Why Project Phasor - 5 Reasons
Google docs version of this post: link
Spoiler: it’s not just about inviting AMD!
Project Phasor’s goal is to accelerate progress in neuromorphic research and engineering, especially where it intersects with NeuroAI, and to remove friction for everyone.
Project Phasor proposes 5 collaborative efforts. We outline the motivation for each one here.
Why a Joint Research Fund
A larger fund will attract the best researchers and a more diverse set of topics.
A joint fund would make it easier for more funding sources to participate.
Recently, public and private grants appear to be lacking for algorithmic research in this space, despite the amazing progress.
With some estimating overall public budget cuts could reach $2T/y in some locales, the private sector will need to pick up the slack using the resulting tax savings. Infrastructure like joint funds to handle the transition will need to be there in advance to avoid a devastating funding gap.
Why a Shared Neuromorphic Compiler Framework
I’ve seen so many accelerators that look great on paper but fail miserably when it comes time to write the compiler. Jonathan Ross and Groq had it right when they took a compiler-first approach. We should learn from both the failures and successes here.
NVIDIA has thousands of engineers improving their compiler for long tail applications. Even if a neuromorphic startup gets the core of their compiler right, there is a huge long tail that we could tackle better together.
I’ve heard many neuromorphic efforts have had issues getting a compiler working well. I suspect this resonates with more of you than are willing to admit! Pooling efforts will also allow us to tackle important but often deprioritized goals like performance, security, and test coverage.
If we can get a basic compiler written in a performant language like C++, I suspect Intel will adopt and contribute to the shared framework and make the difficult but inevitable decision to abandon its current compiler written in Python.
Why Neuromorphic Virtual Machines
To make neuromorphic architecture search accessible even to high-level algorithms researchers.

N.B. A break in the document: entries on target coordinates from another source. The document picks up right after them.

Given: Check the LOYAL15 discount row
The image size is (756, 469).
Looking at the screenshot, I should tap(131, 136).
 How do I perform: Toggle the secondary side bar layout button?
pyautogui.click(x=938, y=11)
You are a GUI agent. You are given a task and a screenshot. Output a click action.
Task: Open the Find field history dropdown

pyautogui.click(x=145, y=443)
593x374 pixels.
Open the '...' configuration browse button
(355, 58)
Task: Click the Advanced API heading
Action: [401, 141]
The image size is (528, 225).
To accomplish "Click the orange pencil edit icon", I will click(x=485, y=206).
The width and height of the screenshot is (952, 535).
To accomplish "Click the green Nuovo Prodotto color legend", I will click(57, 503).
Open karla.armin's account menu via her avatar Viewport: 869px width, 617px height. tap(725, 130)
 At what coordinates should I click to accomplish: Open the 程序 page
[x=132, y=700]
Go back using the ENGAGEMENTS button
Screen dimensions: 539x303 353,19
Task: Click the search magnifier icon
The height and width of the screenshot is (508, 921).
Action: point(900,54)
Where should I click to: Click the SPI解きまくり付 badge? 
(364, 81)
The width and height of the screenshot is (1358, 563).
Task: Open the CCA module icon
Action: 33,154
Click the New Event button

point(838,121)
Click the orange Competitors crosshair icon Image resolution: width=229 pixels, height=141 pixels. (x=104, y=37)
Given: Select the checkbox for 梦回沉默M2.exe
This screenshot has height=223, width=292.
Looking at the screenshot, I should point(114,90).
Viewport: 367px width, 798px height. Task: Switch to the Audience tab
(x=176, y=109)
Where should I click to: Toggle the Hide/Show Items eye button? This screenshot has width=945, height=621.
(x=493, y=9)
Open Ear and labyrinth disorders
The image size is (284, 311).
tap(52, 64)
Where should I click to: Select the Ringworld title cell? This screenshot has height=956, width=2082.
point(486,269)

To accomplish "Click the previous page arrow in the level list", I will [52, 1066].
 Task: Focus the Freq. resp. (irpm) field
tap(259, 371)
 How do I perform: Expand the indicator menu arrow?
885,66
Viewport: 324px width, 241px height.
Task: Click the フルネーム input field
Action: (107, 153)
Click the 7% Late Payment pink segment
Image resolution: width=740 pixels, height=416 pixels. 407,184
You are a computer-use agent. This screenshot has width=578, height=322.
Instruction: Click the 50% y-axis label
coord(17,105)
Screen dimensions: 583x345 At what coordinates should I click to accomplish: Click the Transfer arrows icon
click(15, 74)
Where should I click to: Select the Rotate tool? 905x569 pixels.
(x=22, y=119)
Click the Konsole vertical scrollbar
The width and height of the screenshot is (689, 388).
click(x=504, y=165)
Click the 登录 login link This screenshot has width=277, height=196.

To ensure power estimates of an architecture search account for memory access and communication - not just compute.
To provide a set of easy initial targets for the shared compiler.
Depending on the level of detail, some VMs could function as potential validation aids or emulator platforms for real accelerators.
Why Solve Heterogeneous Integration
Neuromorphic processors are optimized for specific sparse and/or continuous workloads in ways that will complement rather than replace CPUs and GPUs.
All the neuromorphic accelerators will need to figure out how to live in a heterogenous world. Much of the important integration plumbing will be duplicated and undifferentiated work.
As Chris Lattner said: “computing... it's only going to get weirder from here on out.” MLIR and MOJO on their face seem well suited for one of the weirder computing paradigms that can even include analog realizations. However, some neuromorphs seem to think MLIR isn’t good for neuromorphics. To what extent is that true and how can we work around the perceived impedance mismatches? Solving that as a community will result in a better outcome for such a pivitol problem.
Why Data Center Scale Training
For reasons that make sense individually, existing players are focused on productizing inference at the edge. A more balanced ecosystem will set up tighter feedback cycles between training and inference improvements.
Profit margins are much better for training focused accelerators.
Large scale training requires solving very difficult but tangential engineering work around error recovery and automatic reconfiguration of hardware at scale. We need to make sure we have a story for how to prioritize “goodput” at scale.
Neuromorphic AI will remain fringe unless we figure out how to do data center scale right and compete head on with other large-scale AI models.
How…
A sneak peak regarding the HOW:
Getting different accelerator companies working together on a compiler and associated VMs will be extremely difficult. Once we get critical mass though, sticking with a proprietary stack will become a huge anchor. Fast iteration, open development, and the broader community will win in the end. If you are a neuromorphic startup, it will behoove you to realize this earlier than anyone else. ;)
I really enjoyed my time working on Chrome and its open development culture and hope to replicate the elements that made it so successful and inviting for other companies to adopt. It goes way beyond just open source and I look forward to working with y’all!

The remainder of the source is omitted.